====== EXTRACT PROVIDED

Information technology risk

Information technology (IT) is the use of computers to store, retrieve, transmit, and manipulate data. IT risk (or cyber risk) arises from the potential that a threat may exploit a vulnerability to breach security and cause harm. IT risk management applies risk management methods to IT to manage IT risks. Computer security is the protection of IT systems by managing IT risks.

Information security is the practice of protecting information by mitigating information risks. While IT risk is narrowly focused on computer security, information risks extend to other forms of information (paper, microfilm).

Insurance risk
Insurance is a risk treatment option which involves risk sharing. It can be considered as a form of contingent capital and is akin to purchasing an option in which the buyer pays a small premium to be protected from a potential large loss.

Insurance risk is often taken by insurance companies, who then bear a pool of risks including market risk, credit risk, operational risk, interest rate risk, mortality risk, longevity risks, etc.

The term “risk” has a long history in insurance and has acquired several specialised definitions, including “the subject-matter of an insurance contract”, “an insured peril” as well as the more common “possibility of an event occurring which causes injury or loss”.

Occupational risk

Occupational health and safety is concerned with occupational hazards experienced in the workplace.

The Occupational Health and Safety Assessment Series (OHSAS) standard OHSAS 18001 in 1999 defined risk as the “combination of the likelihood and consequence(s) of a specified hazardous event occurring”. In 2018 this was replaced by ISO 45001 “Occupational health and safety management systems”, which use the ISO Guide 73 definition.

Project risk

A project is an individual or collaborative undertaking planned to achieve a specific aim. Project risk is defined as, "an uncertain event or condition that, if it occurs, has a positive or negative effect on a project’s objectives”. Project risk management aims to increase the likelihood and impact of positive events and decrease the likelihood and impact of negative events in the project.

Safety risk

Safety is concerned with a variety of hazards that may result in accidents causing harm to people, property and the environment. In the safety field, risk is typically defined as the “likelihood and severity of hazardous events”. Safety risks are controlled using techniques of risk management.

A high reliability organisation (HRO) involves complex operations in environments where catastrophic accidents could occur. Examples include aircraft carriers, air traffic control, aerospace and nuclear power stations. Some HROs manage risk in a highly quantified way. The technique is usually referred to as Probabilistic Risk Assessment (PRA). See WASH-1400 for an example of this approach. The incidence rate can also be reduced due to the provision of better occupational health and safety programmes

Security risk

Security is freedom from, or resilience against, potential harm caused by others.

============

INSTRUCTIONS:
• 1. Why does the text on types of risk compare insurance to purchasing an option? Answer in one to three sentences.
• 2. Repeat the passage in the text on types of risk from "Information technology (IT)" up to and including "potential large loss.".
The rows placed after this sentence are separate material with no connection to the text on types of risk.

====== RECORD SET

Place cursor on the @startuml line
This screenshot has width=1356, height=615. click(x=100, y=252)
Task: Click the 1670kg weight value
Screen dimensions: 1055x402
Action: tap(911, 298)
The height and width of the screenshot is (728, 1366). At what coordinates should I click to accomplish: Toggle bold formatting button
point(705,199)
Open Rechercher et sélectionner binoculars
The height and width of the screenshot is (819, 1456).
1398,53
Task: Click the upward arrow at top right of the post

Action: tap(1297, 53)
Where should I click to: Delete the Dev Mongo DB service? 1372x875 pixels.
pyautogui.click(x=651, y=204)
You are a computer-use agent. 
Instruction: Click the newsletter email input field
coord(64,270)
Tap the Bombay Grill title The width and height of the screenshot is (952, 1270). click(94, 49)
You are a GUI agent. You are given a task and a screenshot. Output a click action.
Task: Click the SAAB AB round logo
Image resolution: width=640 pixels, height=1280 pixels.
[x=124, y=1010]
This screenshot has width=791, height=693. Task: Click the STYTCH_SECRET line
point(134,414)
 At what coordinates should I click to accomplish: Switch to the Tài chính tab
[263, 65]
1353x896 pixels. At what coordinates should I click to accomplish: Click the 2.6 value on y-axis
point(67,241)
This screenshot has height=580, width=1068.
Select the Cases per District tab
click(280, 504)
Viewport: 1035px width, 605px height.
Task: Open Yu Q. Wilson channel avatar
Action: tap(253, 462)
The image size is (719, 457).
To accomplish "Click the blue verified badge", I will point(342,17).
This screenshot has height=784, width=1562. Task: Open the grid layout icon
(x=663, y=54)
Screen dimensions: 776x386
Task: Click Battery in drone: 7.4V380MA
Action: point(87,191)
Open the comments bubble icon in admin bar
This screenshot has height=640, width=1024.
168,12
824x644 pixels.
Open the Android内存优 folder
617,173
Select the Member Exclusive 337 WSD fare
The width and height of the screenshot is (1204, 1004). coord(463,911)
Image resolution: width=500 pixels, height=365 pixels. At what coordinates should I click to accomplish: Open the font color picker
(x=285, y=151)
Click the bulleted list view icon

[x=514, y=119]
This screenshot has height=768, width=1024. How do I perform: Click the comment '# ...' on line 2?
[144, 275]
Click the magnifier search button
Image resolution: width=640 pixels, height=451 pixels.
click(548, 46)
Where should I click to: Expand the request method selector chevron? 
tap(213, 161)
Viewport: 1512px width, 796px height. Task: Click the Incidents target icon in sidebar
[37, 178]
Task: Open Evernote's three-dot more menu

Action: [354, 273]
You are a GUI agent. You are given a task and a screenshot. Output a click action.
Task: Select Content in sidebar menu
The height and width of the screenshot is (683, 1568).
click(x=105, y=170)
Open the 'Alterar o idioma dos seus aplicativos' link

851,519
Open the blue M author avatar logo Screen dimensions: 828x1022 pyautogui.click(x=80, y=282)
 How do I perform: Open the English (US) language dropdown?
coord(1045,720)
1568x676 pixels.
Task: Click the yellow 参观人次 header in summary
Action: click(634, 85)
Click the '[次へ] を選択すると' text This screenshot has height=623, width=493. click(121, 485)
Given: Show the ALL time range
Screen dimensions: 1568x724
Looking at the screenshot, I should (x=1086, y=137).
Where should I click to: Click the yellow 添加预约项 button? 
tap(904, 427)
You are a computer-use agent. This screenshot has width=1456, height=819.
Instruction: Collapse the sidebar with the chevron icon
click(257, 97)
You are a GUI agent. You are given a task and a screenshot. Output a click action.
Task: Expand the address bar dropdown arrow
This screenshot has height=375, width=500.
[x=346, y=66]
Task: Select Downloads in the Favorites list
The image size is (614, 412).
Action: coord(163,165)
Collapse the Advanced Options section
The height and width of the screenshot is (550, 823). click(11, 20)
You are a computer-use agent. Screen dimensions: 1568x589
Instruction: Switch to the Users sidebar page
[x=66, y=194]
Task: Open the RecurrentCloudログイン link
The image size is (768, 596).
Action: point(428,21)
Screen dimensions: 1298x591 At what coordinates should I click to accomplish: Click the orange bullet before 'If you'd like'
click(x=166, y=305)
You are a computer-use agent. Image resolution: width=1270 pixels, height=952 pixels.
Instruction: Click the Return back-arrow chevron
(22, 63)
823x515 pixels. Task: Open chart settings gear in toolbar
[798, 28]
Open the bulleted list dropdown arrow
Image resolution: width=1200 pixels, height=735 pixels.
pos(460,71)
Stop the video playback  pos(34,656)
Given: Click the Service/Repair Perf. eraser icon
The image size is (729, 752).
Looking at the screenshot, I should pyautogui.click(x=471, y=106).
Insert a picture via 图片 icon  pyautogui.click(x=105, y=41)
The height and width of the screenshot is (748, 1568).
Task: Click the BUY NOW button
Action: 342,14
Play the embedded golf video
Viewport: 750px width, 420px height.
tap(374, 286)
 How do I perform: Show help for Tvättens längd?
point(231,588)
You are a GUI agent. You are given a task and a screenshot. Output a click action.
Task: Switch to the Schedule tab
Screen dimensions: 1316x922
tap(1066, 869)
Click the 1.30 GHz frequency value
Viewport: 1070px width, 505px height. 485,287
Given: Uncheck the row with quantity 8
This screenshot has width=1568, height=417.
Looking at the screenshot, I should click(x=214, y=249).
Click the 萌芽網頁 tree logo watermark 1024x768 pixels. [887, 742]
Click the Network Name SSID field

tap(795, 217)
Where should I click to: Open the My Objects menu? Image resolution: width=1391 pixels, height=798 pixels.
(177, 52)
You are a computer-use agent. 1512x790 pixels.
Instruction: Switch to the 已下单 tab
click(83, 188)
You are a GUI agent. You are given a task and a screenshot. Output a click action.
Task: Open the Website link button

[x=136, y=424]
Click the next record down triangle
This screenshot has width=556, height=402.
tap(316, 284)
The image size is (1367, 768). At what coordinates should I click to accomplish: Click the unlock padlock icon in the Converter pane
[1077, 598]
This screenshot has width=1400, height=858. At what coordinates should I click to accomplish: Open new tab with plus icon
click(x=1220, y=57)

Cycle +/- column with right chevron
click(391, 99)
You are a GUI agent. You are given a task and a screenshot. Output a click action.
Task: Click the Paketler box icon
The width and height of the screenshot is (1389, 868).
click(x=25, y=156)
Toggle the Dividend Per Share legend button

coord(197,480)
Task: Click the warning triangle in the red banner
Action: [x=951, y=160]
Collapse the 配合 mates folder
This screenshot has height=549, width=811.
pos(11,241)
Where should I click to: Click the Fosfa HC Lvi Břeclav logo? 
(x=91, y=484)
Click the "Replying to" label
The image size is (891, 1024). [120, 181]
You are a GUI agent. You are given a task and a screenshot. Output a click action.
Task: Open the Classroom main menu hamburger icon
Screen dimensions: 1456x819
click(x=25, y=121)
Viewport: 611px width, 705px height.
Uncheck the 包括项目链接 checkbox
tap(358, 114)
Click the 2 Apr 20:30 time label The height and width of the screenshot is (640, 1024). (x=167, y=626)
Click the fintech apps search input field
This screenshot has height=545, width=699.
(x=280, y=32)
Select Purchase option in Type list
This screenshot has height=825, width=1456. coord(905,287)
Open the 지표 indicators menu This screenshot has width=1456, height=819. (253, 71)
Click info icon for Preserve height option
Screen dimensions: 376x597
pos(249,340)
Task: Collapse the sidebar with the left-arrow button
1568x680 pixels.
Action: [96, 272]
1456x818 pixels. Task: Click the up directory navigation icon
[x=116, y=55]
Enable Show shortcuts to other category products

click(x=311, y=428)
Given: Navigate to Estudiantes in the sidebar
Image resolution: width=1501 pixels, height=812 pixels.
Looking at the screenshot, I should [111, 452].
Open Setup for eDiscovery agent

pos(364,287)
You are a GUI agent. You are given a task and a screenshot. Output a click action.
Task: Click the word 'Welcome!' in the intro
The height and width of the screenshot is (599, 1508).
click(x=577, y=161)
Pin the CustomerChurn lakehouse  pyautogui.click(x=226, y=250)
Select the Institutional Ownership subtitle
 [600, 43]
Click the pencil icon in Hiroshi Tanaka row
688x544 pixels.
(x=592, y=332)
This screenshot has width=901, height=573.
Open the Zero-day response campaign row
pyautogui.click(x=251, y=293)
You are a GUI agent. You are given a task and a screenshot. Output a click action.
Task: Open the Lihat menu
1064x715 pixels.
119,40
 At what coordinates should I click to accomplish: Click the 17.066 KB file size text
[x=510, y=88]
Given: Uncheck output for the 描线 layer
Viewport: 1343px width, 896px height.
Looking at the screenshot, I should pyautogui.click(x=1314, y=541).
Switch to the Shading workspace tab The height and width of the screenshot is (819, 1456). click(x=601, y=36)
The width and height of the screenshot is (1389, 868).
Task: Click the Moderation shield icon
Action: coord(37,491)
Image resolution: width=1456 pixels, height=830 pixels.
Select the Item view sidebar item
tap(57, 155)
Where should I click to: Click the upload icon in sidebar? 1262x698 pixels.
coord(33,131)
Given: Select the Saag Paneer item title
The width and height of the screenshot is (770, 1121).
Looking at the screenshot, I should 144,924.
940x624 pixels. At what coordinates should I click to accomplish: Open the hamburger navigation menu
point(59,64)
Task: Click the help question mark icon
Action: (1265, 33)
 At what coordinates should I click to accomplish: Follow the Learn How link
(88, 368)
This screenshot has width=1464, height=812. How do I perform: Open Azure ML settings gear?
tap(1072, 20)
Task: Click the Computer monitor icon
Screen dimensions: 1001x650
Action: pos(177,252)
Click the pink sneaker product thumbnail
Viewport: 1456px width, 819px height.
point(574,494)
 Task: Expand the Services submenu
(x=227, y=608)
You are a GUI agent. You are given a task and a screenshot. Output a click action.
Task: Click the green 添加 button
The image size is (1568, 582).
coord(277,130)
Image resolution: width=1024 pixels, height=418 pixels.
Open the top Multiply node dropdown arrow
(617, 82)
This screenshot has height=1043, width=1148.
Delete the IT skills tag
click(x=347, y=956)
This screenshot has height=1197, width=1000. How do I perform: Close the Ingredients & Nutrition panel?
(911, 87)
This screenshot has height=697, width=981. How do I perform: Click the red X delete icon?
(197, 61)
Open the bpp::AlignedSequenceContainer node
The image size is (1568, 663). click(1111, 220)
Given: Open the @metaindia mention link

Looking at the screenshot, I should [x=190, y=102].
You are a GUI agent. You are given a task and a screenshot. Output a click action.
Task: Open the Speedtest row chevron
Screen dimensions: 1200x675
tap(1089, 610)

============

ANSWERS FOR THIS EXERCISE:
• 1. Insurance is compared to purchasing an option because, in both, the buyer pays a small premium to be protected from a potential large loss.

• 2.
Information technology (IT) is the use of computers to store, retrieve, transmit, and manipulate data. IT risk (or cyber risk) arises from the potential that a threat may exploit a vulnerability to breach security and cause harm. IT risk management applies risk management methods to IT to manage IT risks. Computer security is the protection of IT systems by managing IT risks.

Information security is the practice of protecting information by mitigating information risks. While IT risk is narrowly focused on computer security, information risks extend to other forms of information (paper, microfilm).

Insurance risk
Insurance is a risk treatment option which involves risk sharing. It can be considered as a form of contingent capital and is akin to purchasing an option in which the buyer pays a small premium to be protected from a potential large loss.